In the method, configuring the downhole assembly for mechanical lift can comprise: configuring conduction of production fluid with the at least one isolation by allowing the communication via both the bypass and the production port; inserting an inlet in the throughbore and sealed in fluid communication with the production port; inserting an anchor in the throughbore uphole of the inlet; and inserting a reciprocating rod pump in the throughbore uphole of the anchor to receive the production fluid from the production port through the inlet and the anchor.
The inlet for this configuration can include a permeable conduit inserted in the throughbore adjacent the production port and can include a plug disposed on a downhole end and sealed in a lower seal bore of the throughbore.
The downhole assembly can be configured for hydraulic lift using a hydraulic piston pump. To do this, the at least one isolation prevents the communication via the bypass and allows the communication via the production port. The hydraulic piston pump is inserted in the throughbore and has an inlet receiving production fluid from the downhole throughbore. An input of the pump receives power fluid, and an outlet for mixed production and power fluid is in communication with the production port. A standing valve can be disposed at the inlet of the hydraulic piston pump.
In the method, configuring the downhole assembly for hydraulic lift can comprise: configuring conduction of production fluid with the at least one isolation by preventing the communication via the bypass and allowing the communication via the production port; inserting a hydraulic piston pump in the throughbore, the hydraulic piston pump having an inlet receiving production fluid from the downhole throughbore, an input receiving power fluid, and an outlet for mixed production and power fluid, the outlet port in communication with the production port; and positioning a standing valve at the inlet of the hydraulic jet pump.
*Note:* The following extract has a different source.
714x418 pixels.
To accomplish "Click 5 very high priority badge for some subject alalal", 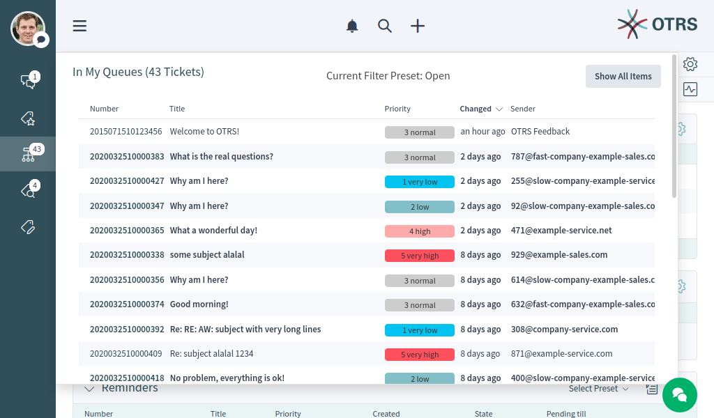I will pos(419,256).
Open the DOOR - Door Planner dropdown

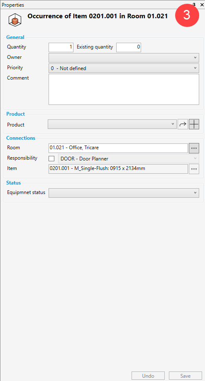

In another way to configure the downhole assembly for hydraulic lift using a hydraulic piston pump, the at least one isolation allows the communication via both the bypass and the production port. An inlet is inserted in the throughbore and is sealed in fluid communication with the production port. The hydraulic piston pump is inserted in the throughbore uphole of the inlet. The hydraulic piston pump receives production fluid from the production port via the inlet. An outlet for mixed production and power fluid is in fluid communication with the uphole throughbore. The pump include an input for power fluid, and a second conduit disposed in the uphole throughbore communicates with the input. A standing valve can be disposed at the inlet of the pump.
In the method, configuring the downhole assembly for hydraulic lift can comprise: configuring conduction of production fluid with the at least one isolation by allowing the communication via both the bypass and the production port; inserting an inlet in the throughbore and sealed in fluid communication with the production port; inserting a hydraulic piston pump in the throughbore uphole of the inlet, the hydraulic piston pump receiving production fluid from the production port via the inlet, an input for power fluid, and an outlet for mixed production and power fluid, the outlet in fluid communication with the uphole throughbore; positioning a standing valve at the inlet of the hydraulic piston pump; and positioning a second conduit in the uphole throughbore to communicate with the input of the hydraulic piston pump.
The foregoing summary is not intended to summarize each potential embodiment or every aspect of the present disclosure.
The bottom hole assembly 20 disposed on the production tubing in the wellbore defines a throughbore 32 and defines a production port 34 communicating the throughbore 32 with the annulus 14. A packer 16 disposed on the assembly 20 seals the annulus 14 downhole of the production port 34. A bypass 40 disposed on the assembly 20 communicates with the throughbore 32 between the packer 16 and the production port 34 and communicates with the annulus 14. The bypass 40 in the form of a snorkel tube can extend uphole toward the production port 34.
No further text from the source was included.